Start

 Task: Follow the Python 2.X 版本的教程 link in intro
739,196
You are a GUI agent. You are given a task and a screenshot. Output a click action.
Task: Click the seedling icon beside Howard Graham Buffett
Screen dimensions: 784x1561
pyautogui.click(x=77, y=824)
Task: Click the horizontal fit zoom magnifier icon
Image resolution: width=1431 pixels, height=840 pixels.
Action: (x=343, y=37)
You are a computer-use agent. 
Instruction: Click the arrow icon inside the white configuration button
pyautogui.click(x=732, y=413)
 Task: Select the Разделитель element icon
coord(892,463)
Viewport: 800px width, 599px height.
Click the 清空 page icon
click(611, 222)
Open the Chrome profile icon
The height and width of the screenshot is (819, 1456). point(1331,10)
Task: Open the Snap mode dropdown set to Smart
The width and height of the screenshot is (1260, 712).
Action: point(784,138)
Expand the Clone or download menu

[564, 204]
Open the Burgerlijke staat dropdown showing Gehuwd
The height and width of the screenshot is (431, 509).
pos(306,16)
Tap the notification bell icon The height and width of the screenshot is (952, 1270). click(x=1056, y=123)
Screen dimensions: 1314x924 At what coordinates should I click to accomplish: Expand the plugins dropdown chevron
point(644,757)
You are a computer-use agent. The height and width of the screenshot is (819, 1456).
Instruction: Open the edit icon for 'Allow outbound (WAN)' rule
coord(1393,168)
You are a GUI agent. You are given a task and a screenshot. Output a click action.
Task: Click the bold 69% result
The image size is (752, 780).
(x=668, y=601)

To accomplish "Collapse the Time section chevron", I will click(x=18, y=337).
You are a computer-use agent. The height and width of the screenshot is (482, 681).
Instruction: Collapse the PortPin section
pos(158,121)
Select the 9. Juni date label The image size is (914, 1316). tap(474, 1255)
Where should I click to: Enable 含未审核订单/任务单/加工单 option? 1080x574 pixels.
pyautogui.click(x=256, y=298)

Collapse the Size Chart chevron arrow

End

◆ REQUIRED TASK: Rewrite everything from the line containing "Select the 9." down to the end of the entries, replacing "Size Chart" with "Fit Guide" and leaving all else unchanged.

◆ SOLUTION BELOW:
Select the 9. Juni date label The image size is (914, 1316). tap(474, 1255)
Where should I click to: Enable 含未审核订单/任务单/加工单 option? 1080x574 pixels.
pyautogui.click(x=256, y=298)

Collapse the Fit Guide chevron arrow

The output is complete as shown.